* [MATERIAL FOR THIS TASK]:
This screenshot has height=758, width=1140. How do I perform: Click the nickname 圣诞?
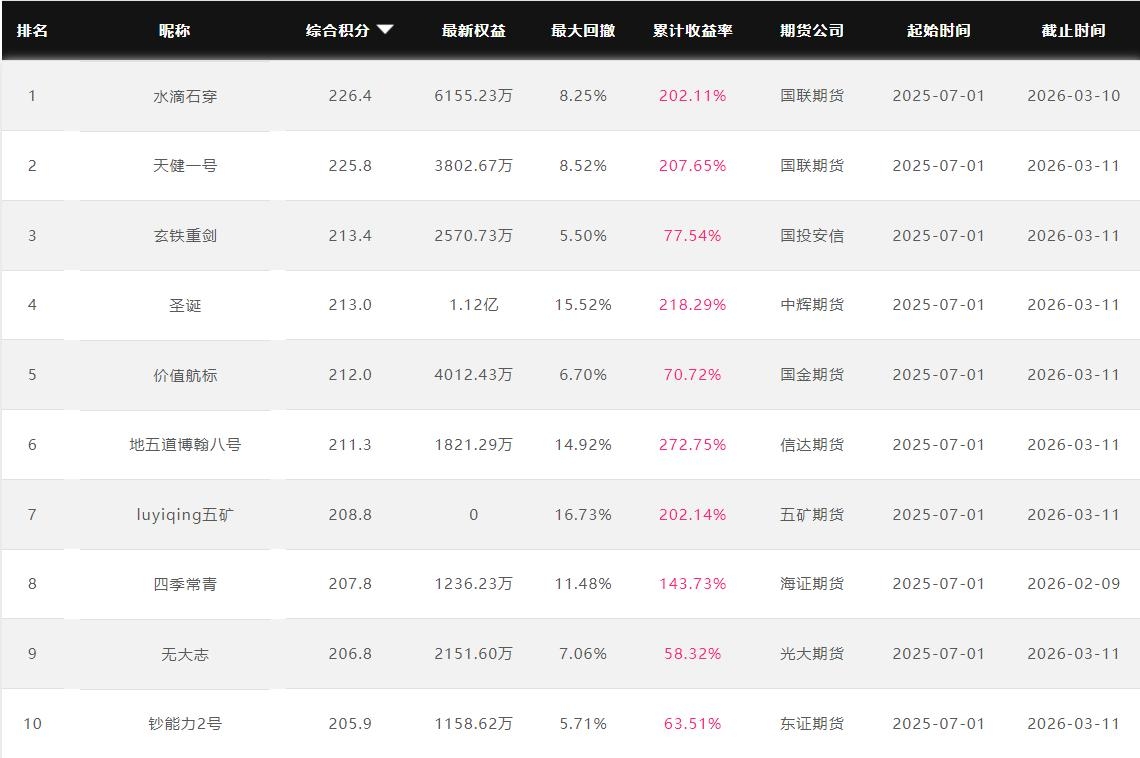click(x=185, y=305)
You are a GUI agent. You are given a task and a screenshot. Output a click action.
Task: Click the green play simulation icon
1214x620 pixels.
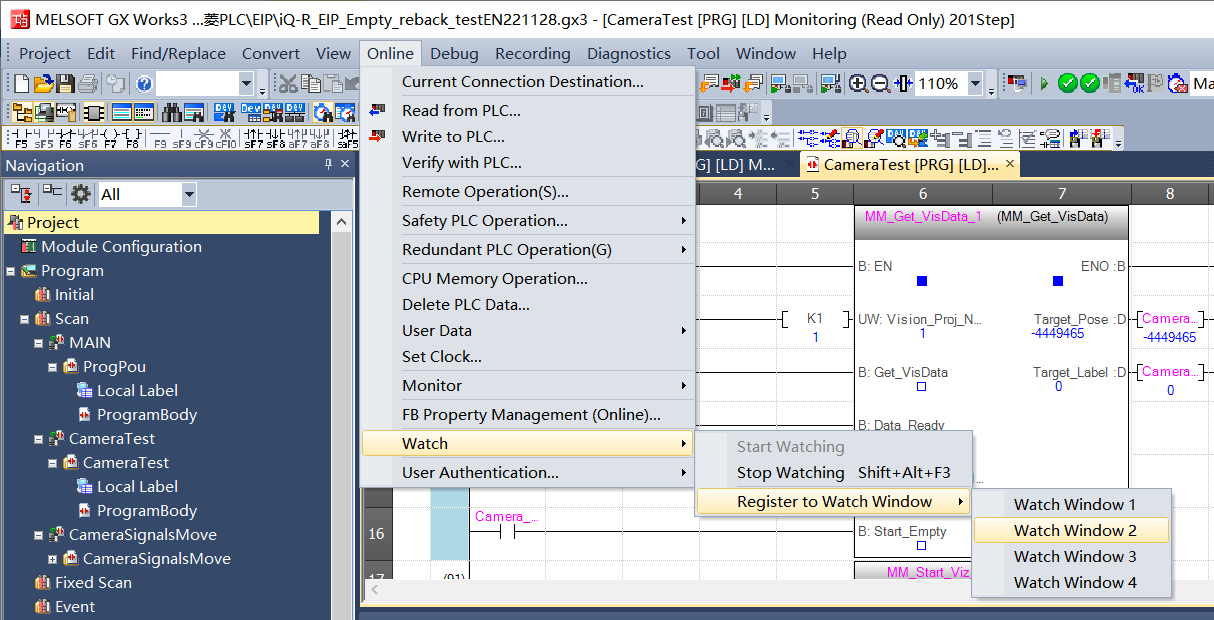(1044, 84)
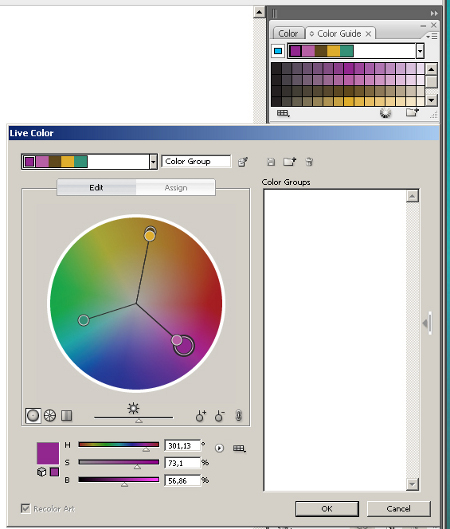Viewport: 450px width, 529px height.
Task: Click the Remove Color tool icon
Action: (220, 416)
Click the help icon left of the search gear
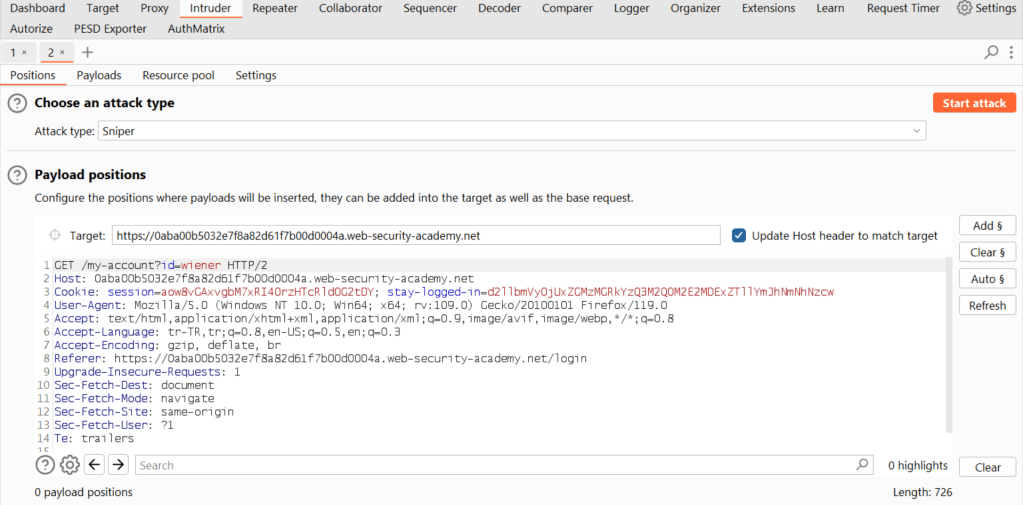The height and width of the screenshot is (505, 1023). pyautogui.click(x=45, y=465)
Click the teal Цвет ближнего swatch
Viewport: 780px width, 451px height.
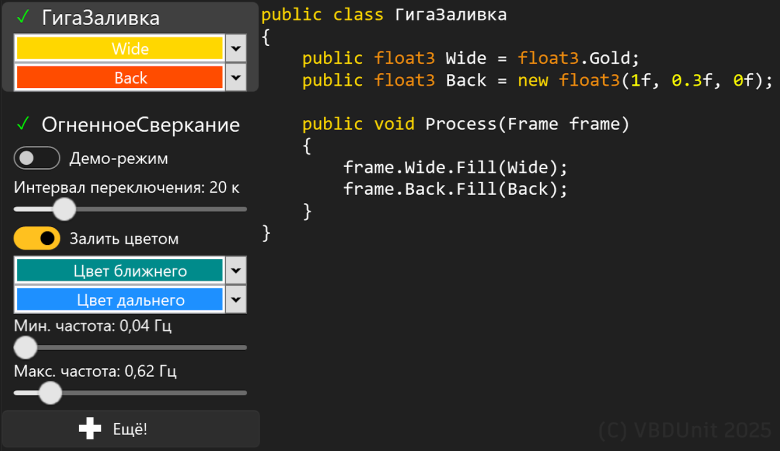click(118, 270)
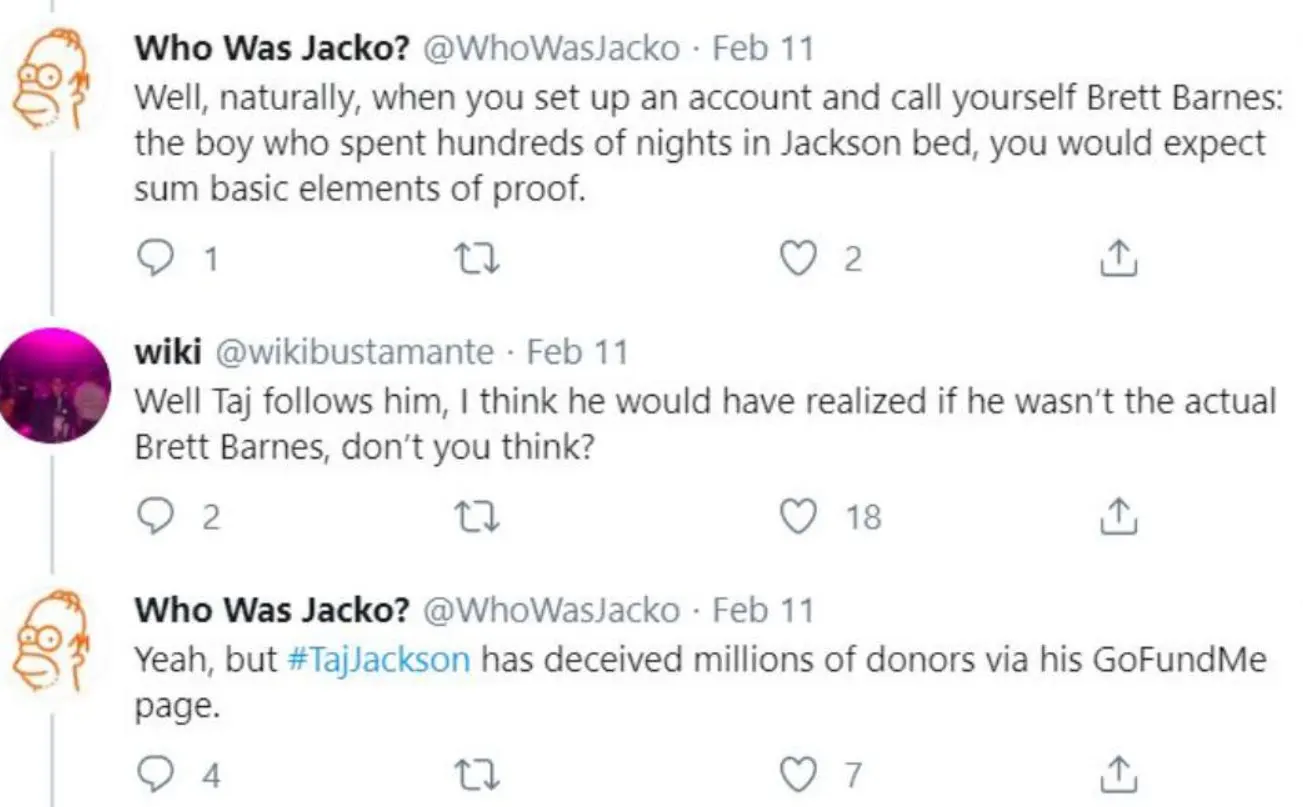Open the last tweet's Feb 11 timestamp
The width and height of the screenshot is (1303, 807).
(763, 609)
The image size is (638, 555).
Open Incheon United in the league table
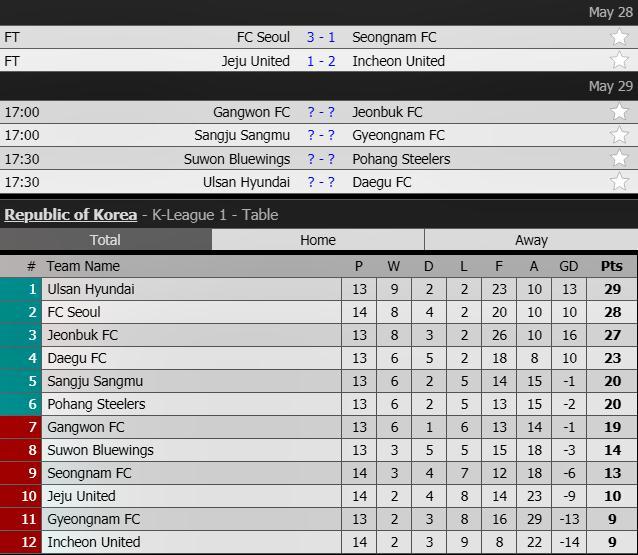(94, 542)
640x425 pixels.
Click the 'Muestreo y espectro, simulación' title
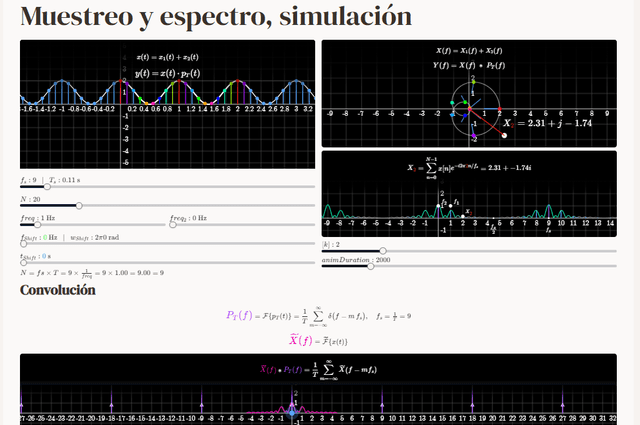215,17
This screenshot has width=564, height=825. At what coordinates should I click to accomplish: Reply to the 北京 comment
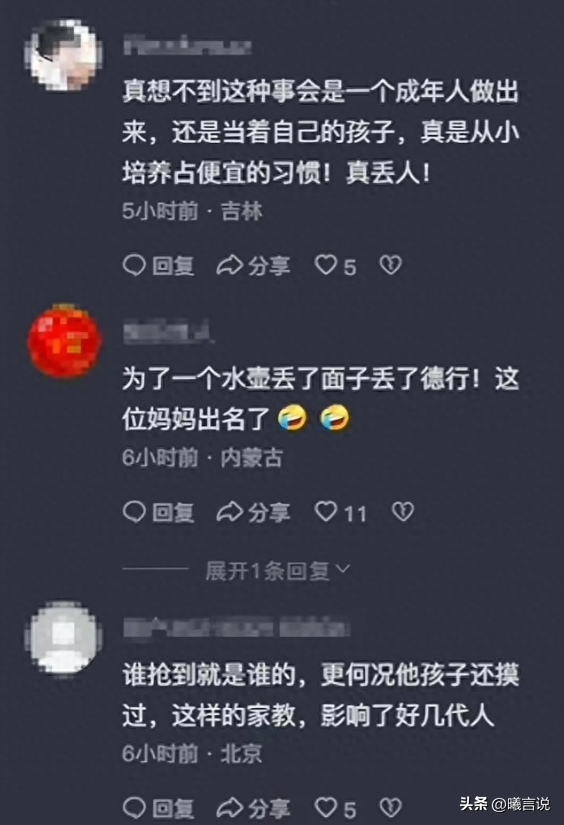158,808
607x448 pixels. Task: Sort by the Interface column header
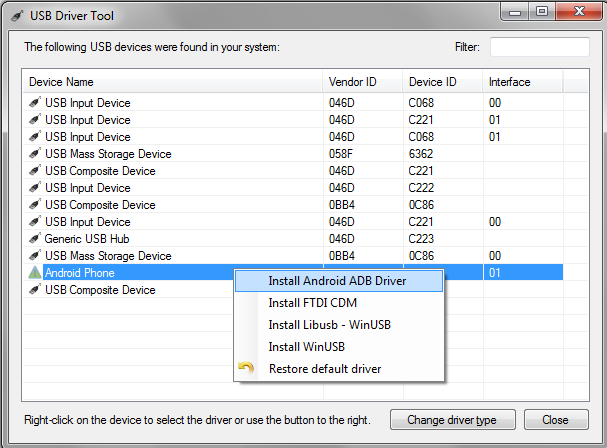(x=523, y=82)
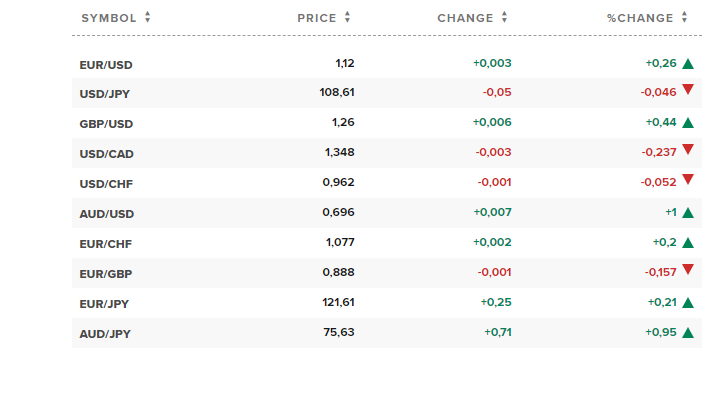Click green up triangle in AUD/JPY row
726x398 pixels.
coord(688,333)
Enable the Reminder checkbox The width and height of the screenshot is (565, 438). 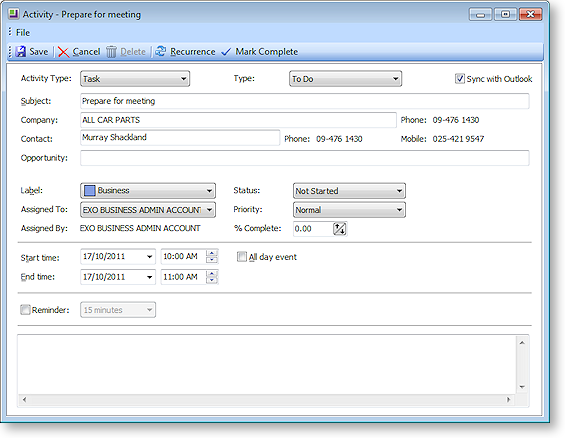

* [WHAT YOU ARE ASKED TO DO]:
Only the lines from the one containing "640x425 pixels." through the last line of the entries above should be copied, exactly as they are and without the pictures.

* [OUTPUT]:
640x425 pixels.
Click the 'Muestreo y espectro, simulación' title
215,17
This screenshot has width=564, height=825. At what coordinates should I click to accomplish: Reply to the 北京 comment
158,808
607x448 pixels. Task: Sort by the Interface column header
(x=523, y=82)
Click green up triangle in AUD/JPY row
726x398 pixels.
coord(688,333)
Enable the Reminder checkbox The width and height of the screenshot is (565, 438). 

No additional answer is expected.